(Consegna 1): Riproduci fedelmente il brano dell'articolo sulle elezioni europee da "Fratelli d’Italia avrà" a "di estrema destra.".

(Testo fornito):
****
In Italia è Giorgia Meloni ad aver vinto le elezioni europee. Fratelli d’Italia (Fdi), il partito della presidente del consiglio, ha avuto il 28,8 per cento dei voti, un risultato migliore rispetto alle elezioni politiche del 2022 (quando aveva ottenuto il 26 per cento). Meloni si è fatta attendere nella notte elettorale come l’ultima grande ospite della festa dell’estrema destra. Un caso, ma in linea con l’immagine di personaggio a sé stante nell’estrema destra europea.
Fratelli d’Italia avrà 24 seggi al parlamento europeo (14 più di prima) e sarà un attore importante nelle trattative per formare una maggioranza. Bisogna vedere fino a che punto è vera la frase pronunciata da Ursula von der Leyen, la presidente cristiano-democratica della Commissione europea, che ha dichiarato di aver lavorato molto bene con Meloni. Come intende continuare a lavorare con lei? La scelta del verbo “lavorare” è stata accurata perché ha un significato puramente pratico, come a escludere qualsiasi sfumatura ideologica. Il principale merito di Meloni, ha detto Von der Leyen, è essere europeista. Tradotto, sostiene l’Ucraina contro la Russia, a differenza di altri partiti di estrema destra.
Da quando nel 2022 ha vinto le elezioni politiche in Italia, Meloni ha giocato d’astuzia mantenendo un profilo più europeista di quanto ci si aspettasse. Questo l’ha fatta apparire, sorprendentemente, come un potenziale partner dei conservatori, e tra gli altri alleati di von der Leyen, socialisti e liberali, è suonato un campanello d’allarme. Ma a seconda degli equilibri finali nel parlamento europeo Meloni potrebbe accarezzare l’idea di diventare una sorta di ponte verso l’estrema destra. Qualche partito potrebbe aiutarla a orientare gli obiettivi comunitari su questioni chiave come il cambiamento climatico e l’immigrazione. In cambio potrebbe far valere la sua influenza sui leader più intransigenti, come il primo ministro ungherese Viktor Orbán. La vittoria a queste elezioni di Marine Le Pen, leader del partito francese di estrema destra Rassemblement national, aumenterà le pressioni sulla presidente del consiglio italiana affinché accetti l’idea di unire i due grandi gruppi di estrema destra al parlamento europeo: i Conservatori e riformisti europei (Ecr), dove Fratelli d’Italia condivide i seggi con il partito di estrema destra spagnolo Vox, e Identità e democrazia (Id), di cui fa parte anche il partito di Le Pen.
****
Voci di dati estratti
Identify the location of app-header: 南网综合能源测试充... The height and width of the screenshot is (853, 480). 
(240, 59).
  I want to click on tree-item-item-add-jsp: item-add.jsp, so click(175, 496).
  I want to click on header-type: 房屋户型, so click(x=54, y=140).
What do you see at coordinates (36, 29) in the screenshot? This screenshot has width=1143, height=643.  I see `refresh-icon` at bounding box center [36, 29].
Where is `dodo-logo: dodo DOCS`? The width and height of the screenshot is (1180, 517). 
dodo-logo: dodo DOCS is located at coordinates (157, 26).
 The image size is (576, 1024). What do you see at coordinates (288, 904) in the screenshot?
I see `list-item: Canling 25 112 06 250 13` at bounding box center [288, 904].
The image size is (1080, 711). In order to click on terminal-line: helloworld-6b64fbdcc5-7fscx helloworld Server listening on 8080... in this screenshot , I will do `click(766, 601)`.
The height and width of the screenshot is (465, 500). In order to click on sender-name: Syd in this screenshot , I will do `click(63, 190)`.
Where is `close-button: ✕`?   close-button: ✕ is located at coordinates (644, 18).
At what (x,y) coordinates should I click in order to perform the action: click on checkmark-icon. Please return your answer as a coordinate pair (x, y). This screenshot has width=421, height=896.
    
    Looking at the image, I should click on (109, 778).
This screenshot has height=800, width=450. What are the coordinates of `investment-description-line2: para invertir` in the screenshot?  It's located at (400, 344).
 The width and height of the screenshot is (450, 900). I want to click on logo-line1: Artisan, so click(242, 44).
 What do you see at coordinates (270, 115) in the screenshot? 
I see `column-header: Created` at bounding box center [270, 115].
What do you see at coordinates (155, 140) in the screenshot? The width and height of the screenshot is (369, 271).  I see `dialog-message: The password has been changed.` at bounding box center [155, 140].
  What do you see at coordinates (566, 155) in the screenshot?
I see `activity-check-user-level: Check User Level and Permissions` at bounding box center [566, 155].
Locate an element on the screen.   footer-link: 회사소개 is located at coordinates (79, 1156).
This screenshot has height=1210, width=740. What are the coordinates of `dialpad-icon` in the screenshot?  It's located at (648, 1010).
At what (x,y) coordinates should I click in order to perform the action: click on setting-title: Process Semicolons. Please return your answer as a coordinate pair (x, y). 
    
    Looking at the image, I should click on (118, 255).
****
(Consegna 2): Trascrivi tali e quali le righe del materiale fornito, dalla riga che contiene "is (1180, 517)." a quella che contiene "The image size is (1080, 711).", entrambe incluse.

(Risposta 1):
Fratelli d’Italia avrà 24 seggi al parlamento europeo (14 più di prima) e sarà un attore importante nelle trattative per formare una maggioranza. Bisogna vedere fino a che punto è vera la frase pronunciata da Ursula von der Leyen, la presidente cristiano-democratica della Commissione europea, che ha dichiarato di aver lavorato molto bene con Meloni. Come intende continuare a lavorare con lei? La scelta del verbo “lavorare” è stata accurata perché ha un significato puramente pratico, come a escludere qualsiasi sfumatura ideologica. Il principale merito di Meloni, ha detto Von der Leyen, è essere europeista. Tradotto, sostiene l’Ucraina contro la Russia, a differenza di altri partiti di estrema destra.

(Risposta 2):
Where is `dodo-logo: dodo DOCS`? The width and height of the screenshot is (1180, 517). 
dodo-logo: dodo DOCS is located at coordinates (157, 26).
 The image size is (576, 1024). What do you see at coordinates (288, 904) in the screenshot?
I see `list-item: Canling 25 112 06 250 13` at bounding box center [288, 904].
The image size is (1080, 711). In order to click on terminal-line: helloworld-6b64fbdcc5-7fscx helloworld Server listening on 8080... in this screenshot , I will do `click(766, 601)`.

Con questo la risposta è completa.